この記事を書いた人 Avatar photo 琉球新報社
沖縄市内で殺処分された豚5千頭の埋却を予定する養豚場内の埋却地=沖縄市(県提供)

 県内で豚コレラ(CSF)の発生が確認されてから13日で6日目に入り、うるま市、沖縄市の計6養豚場で初動防疫作業が進んでいる。うるま市内では殺処分と死骸の埋却まで完了し、沖縄市内でも13日までに殺処分がほぼ終了している。ただ、沖縄市では新たな感染があった場合の余力の確保も含め、埋却地探しが続いている。県は死骸を焼却処理することも選択肢として準備を進める。

産廃受け入れ課題も

 沖縄市内では養豚場3カ所が豚コレラの殺処分対象となっており、5千頭以上の埋却に向けて作業が進む。10日に市内で1件目となる感染豚が確認された際には埋却場所が決まっていなかったが、11日の2件目の発生となった養豚場敷地内に広めの空き地があったことから、埋却を始められるめどがついた。

 沖縄市内で殺処分された豚の死骸は、13日午前0時に埋却の作業が始まった。県の担当者は「(豚コレラが)発生した農場の近くで全て埋却できると報告を受けている」と見通しを語る一方、関係者からは「本当に(沖縄市の)今の場所で容量が足りるのか」と不安の声もある。  農水省の特定家畜伝染病防疫指針では、原則72時間で殺処分や埋却などの防疫措置を完了することが求められる。沖縄市で現在の埋却地の容量に収まりきらず、新たな場所の選定もできなければ、防疫措置が遅れ感染拡大につながる恐れもある。

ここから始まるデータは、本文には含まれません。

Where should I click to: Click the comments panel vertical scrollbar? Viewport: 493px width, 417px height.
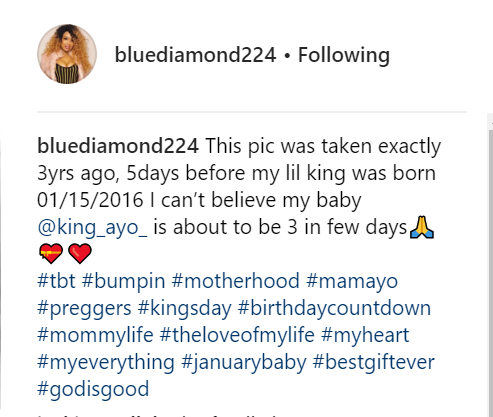[x=490, y=265]
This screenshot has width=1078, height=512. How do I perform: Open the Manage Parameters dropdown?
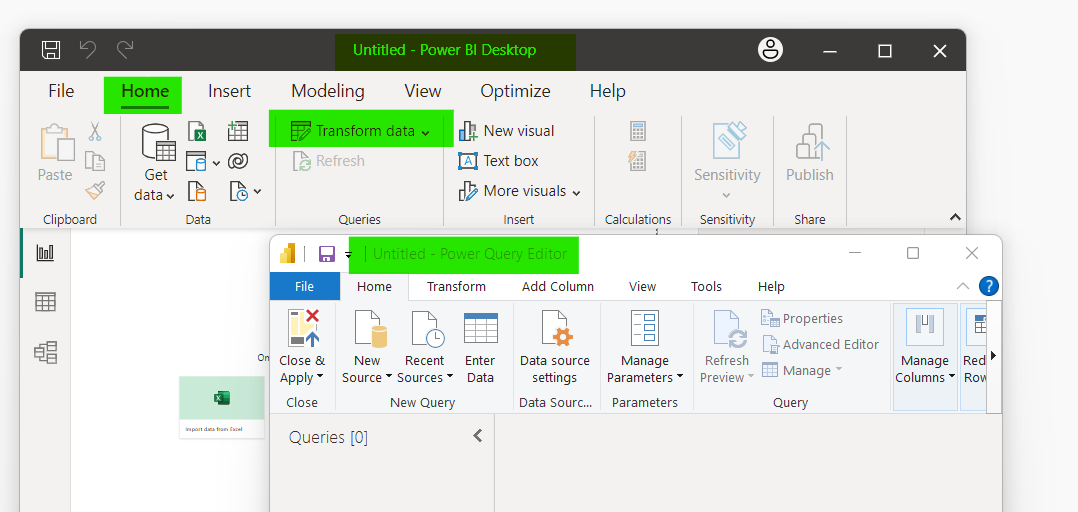tap(680, 377)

 引き続き別の埋却候補地の確保を急いでいる沖縄市は12日に、米軍嘉手納弾薬庫地区内の知花地区北側の市有地3千平方メートルについて米軍から使用の承諾を得たと発表した。

 しかし、同地は現場に向かうまでの通路が狭く、重機の搬入が困難なことなどの課題もあり、視察した関係者などに「埋却地として使うのは困難だ」との見方が広がる。市は、機材の搬入方法などで技術的な対策が可能かどうかなど検討を続ける。

 知花地区が使用ができないと判断された場合、県は「(別の)市有地や県有地を活用できるか検討を進める」とし、今後の動向は不透明さが続く。

二転三転

 埋却地の確保が困難な場合を見据え、殺処分した死骸を破砕・煮沸して無害化する「レンダリング(化製処理)装置」の導入に向けた準備も始まった。死骸をミンチ状に破砕し、煮沸でウイルスを死滅させることにより、産業廃棄物として焼却・埋め立てができるようになる。死骸の埋却に比べ、焼却することで最終的な処分容量も圧縮される。

 国内では同様に埋却場所を確保できなかった大阪府が、同装置を使った死骸の処理を行っている。ただ、移動式のレンダリング装置は国内に農林水産省が所有する1基しかない。県の要請を受けて国は14日に装置を沖縄に向かわせる方針だが、船舶輸送で17日前後の到着となる見込みだ。

 焼却処理は埋却地問題の解消につながる一方で、感染症の疑いがある家畜を処理した廃棄物の受け入れについて、産廃業者の理解を得る必要など、新たな問題が出てくることも予想される。県は「殺処分した死骸を埋却する方法の方が防疫作業としては早くて確実だ」として、引き続き埋却処理を前提に候補地の確保も続ける。